2. Un phénomène nouveau : les reconversions d'agriculteurs

Signalé au cours des auditions de la mission par plusieurs interlocuteurs, le phénomène de cessation anticipée de l'activité de nombreux agriculteurs, avant l'âge de la retraite s'avère particulièrement préoccupant. Les Présidents des Conseils généraux de départements aussi divers que la Gironde et la Vendée ont manifesté la vive inquiétude que suscite ce phénomène d'autant plus surprenant lorsque l'on songe au véritable « parcours du combattant » qu'ont souvent dû franchir les agriculteurs concernés pour s'installer. Il traduit la diffusion d'un véritable sentiment de « ras-le-bol » , risquons le mot, chez des exploitants que le niveau de formation et les aspirations personnelles et familiales poussent à rechercher un emploi dans un autre secteur que l'agriculture.

Au niveau national, des chiffres font défaut pour quantifier l'ampleur de ce phénomène dont la nouveauté n'ôte rien à l'importance. En la matière, une étude 12 ( * ) réalisée par l'ADASEA du Finistère donne cependant d'utiles points de repère. Réalisée dans un périmètre qui regroupe la Loire-Atlantique, le Morbihan, la Sarthe et le Finistère, elle a porté sur les cessations d'activité des chefs d'exploitation agricoles avant 55 ans, de 1997 à 1999, soit au total 556 départs pour les trois années en question. Sur la base des réponses à un questionnaire auquel près de la moitié des personnes intéressées ont répondu, cette étude montre que l'âge moyen de la cessation d'activité est de 42 ans et demi, ce qui couvre une réalité disparate, d'aucuns quittant leur exploitation entre 34 et 40 ans, au bout d'environ quinze ans d'activité, et les autres entre 48 et 54 ans. Les cessations d'activité surviennent, pour près des trois quarts, dans des exploitations d'élevage . Elles concernent la production laitière (36 %), la viande bovine (3 %), la production de porcs (16 %), et celle de volailles et de lapins (16 %).

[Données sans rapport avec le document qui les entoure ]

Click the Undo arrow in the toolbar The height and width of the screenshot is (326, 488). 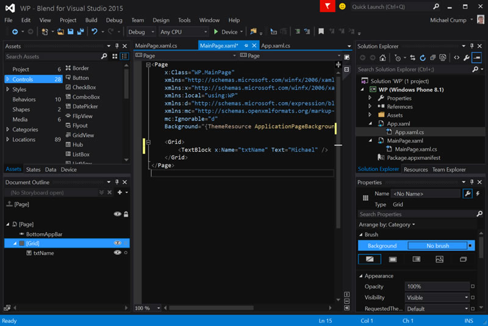95,32
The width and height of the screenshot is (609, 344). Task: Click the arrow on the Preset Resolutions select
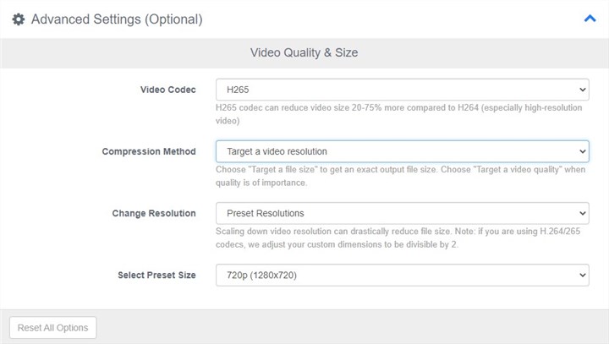click(582, 213)
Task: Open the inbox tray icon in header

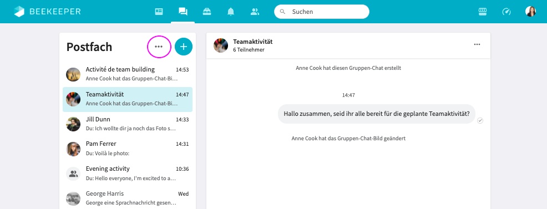Action: pos(207,12)
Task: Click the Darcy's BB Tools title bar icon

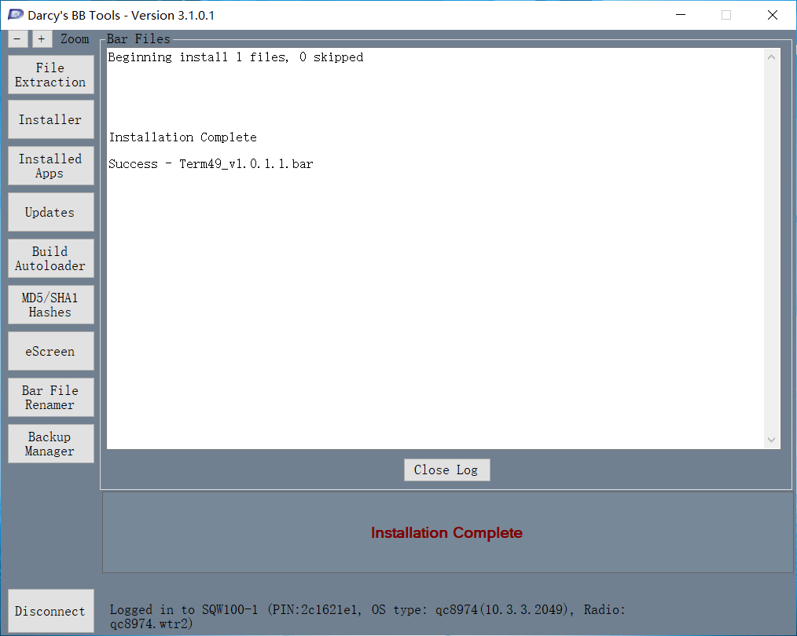Action: tap(15, 15)
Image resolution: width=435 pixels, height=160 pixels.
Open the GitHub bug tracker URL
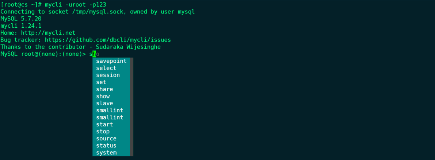[108, 40]
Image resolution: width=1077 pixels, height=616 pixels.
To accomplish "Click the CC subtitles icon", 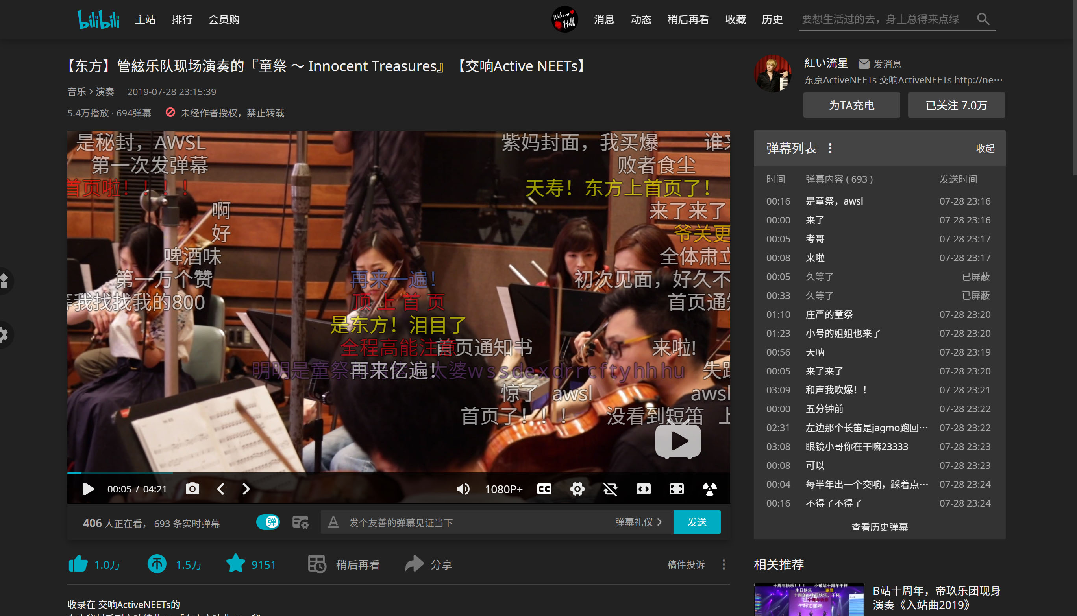I will 544,489.
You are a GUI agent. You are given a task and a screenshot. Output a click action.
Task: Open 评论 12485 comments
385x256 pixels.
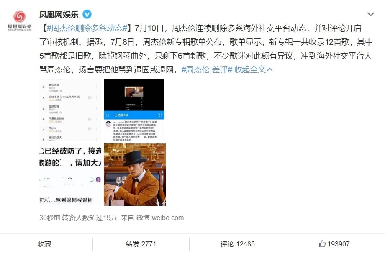pyautogui.click(x=237, y=244)
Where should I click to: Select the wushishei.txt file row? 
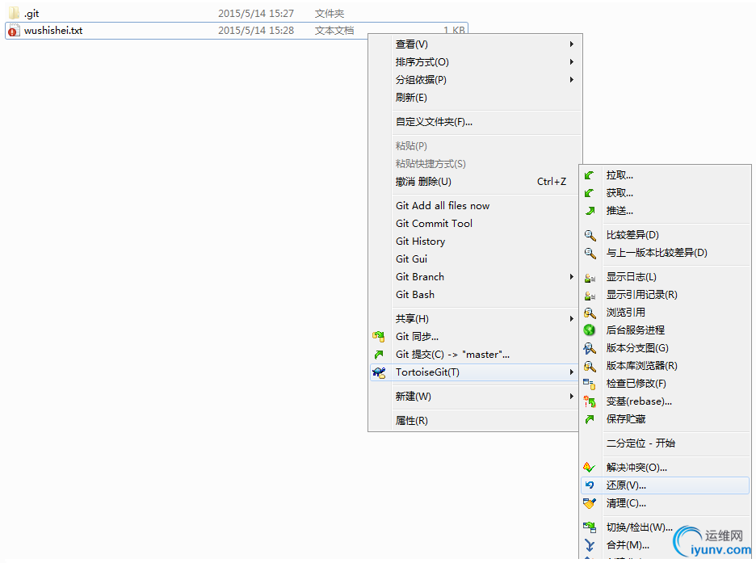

Il s'avère également que 71 % des exploitants qui ont quitté l'agriculture exerçaient, au moment de l'enquête, une activité professionnelle, seuls 6 % d'entre eux se trouvant alors en recherche d'emploi. Le bilan tiré par les intéressés de leur sortie du monde agricole éclaire aussi les motivations qui les y ont encouragés. En effet, si 78 % d'entre eux retirent une expérience positive d'une profession agricole, 50 % constatent une amélioration de leur revenu après celle-ci et 76 % une amélioration de leur qualité de vie .

L'attrait d'autres emplois amène des agriculteurs à changer de métier. C'est ainsi que la Chambre d'agriculture de Poitou-Charente note que dans les régions naturelles où le taux de chômage est très faible, comme dans le bocage des Deux-Sèvres , « les éleveurs seraient de plus en plus nombreux à être tentés par cette alternative pour tout ou partie de leur temps » 13 ( * ) , avant d'envisager l'hypothèse selon laquelle « des éleveurs inquiets de la dévalorisation programmée de leur patrimoine (le cheptel allaitant), pourraient franchir le pas et carrément supprimer l'élevage bovin-viande (réalisation du capital) soit pour travailler à l'extérieur, soit pour faire une autre production, soit pour anticiper une prochaine retraite. » 14 ( * )

S'ils ne sont pas généralisables sans réserves à l'ensemble des départements d'élevage, ces éléments mettent néanmoins en avant une tendance préoccupante qui n'est que l'une des manifestations de l'écart qui se creuse et s'élargit entre le niveau de revenu et les conditions de travail des éleveurs et ceux de l'ensemble de nos concitoyens .

* 12 ADASEA du Finistère, Etude sur les départs précoces , mars 2002, p. 14

* 13 Chambre d'agriculture de Poitou-Charente, Les marchés de la viande bovine, bilan de la crise en Poitou-Charente , avril 2002, p. 47.

* 14 Ibidem .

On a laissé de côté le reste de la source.